Ohio Supreme Court, 1996

State ex rel. Klingler v. Perry County Board of Elections

State ex rel. Klingler v. Perry County Board of Elections
Ohio Supreme Court · Decided February 28, 1996 · Cook, Dismiss, Douglas, Grant, Motion, Moyer, Pfeifer, Resnick, Sweeney, Wright
75 Ohio St. 3d 1203; 662 N.E.2d 21; 1996 Ohio LEXIS 2391

State ex rel. Klingler v. Perry County Board of Elections

Opinion of the Court

This cause originated in this court on the filing of a complaint for a writ of mandamus and/or prohibition regarding an expedited election matter.

IT IS ORDERED by the court, sua sponte, that an alternative writ be, and hereby is, granted.

IT IS FURTHER ORDERED that the parties shall file their merit briefs, and any evidence they intend to present, on or before March 5, 1996. No extensions of time for the filing of briefs or evidence will be permitted.

Moyer, C.J., Wright, Resnick and Pfeifer, JJ., concur. Douglas, F.E. Sweeney and Cook, JJ., dissent and would grant the motion to dismiss.

Dissenting Opinion

Douglas, J.,

dissenting. The Secretary of State has filed a motion to dismiss.

I would sustain the motion of the Secretary of State and, since the majority does not do so, I dissent.

This case is a perfect example as to why we should not second-guess the Secretary of State and the General Assembly in election matters.
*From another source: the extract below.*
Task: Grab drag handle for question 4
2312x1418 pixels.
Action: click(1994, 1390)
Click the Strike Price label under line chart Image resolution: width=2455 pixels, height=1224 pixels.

R.C. 3501.11 provides, in part, that “[i]n all cases of a tie vote or a disagreement in the board, if no decision can be arrived at, the director or chairman shall submit the matter in controversy to the secretary of state, who shall summarily decide the question *1204and his decision shall be final.” (Emphasis added.) This case involves a tie vote of members of a board of elections. Pursuant to the statutory mandate, the Secretary of State cast his vote, breaking the tie. We are not at liberty to disregard the Secretary of' State’s decision. See State ex rel. Ruehlmann v. Luken (1992), 65 Ohio St.3d 1, 5, 598 N.E.2d 1149, 1152 (Douglas, J., concurring); State ex rel. White v. Franklin Cty. Bd. of Elections (1992), 65 Ohio St.3d 5, 9, 598 N.E.2d 1152, 1155 (Douglas, J., dissenting); State ex rel. White v. Franklin Cty. Bd. of Elections (1992), 65 Ohio St.3d 45, 51, 600 N.E.2d 656, 661 (Douglas, J., concurring in judgment only); and The Limited, Inc. v. Franklin Cty. Bd. of Elections (1993), 66 Ohio St.3d 524, 526, 613 N.E.2d 634, 635 (Douglas, J., concurring).

The General Assembly had good reason for providing, in R.C. 3501.11, for a tie-breaking procedure for boards of elections. The case before us (and others we have considered in recent days) clearly makes the point. Absentee balloting in the state of Ohio opened on February 23, 1996. Even if the majority would, for some reason or any reason, grant relator a writ and order his name placed on the ballot, it is already too late. Once the bell has been rung, it cannot be unrung. Digital Equip. Corp. v. Desktop Direct, Inc. (1994), 511 U.S.-,-, 114 S.Ct. 1992, 1998, 128 L.Ed.2d 842, 851. This case is yet another example of why the General Assembly said that in this type of case, the vote of the Secretary of State is final. We should adhere to the statute and avoid these crisis decisions.

I would grant the Secretary of State’s motion to dismiss. Because the majority does not do so, I must dissent.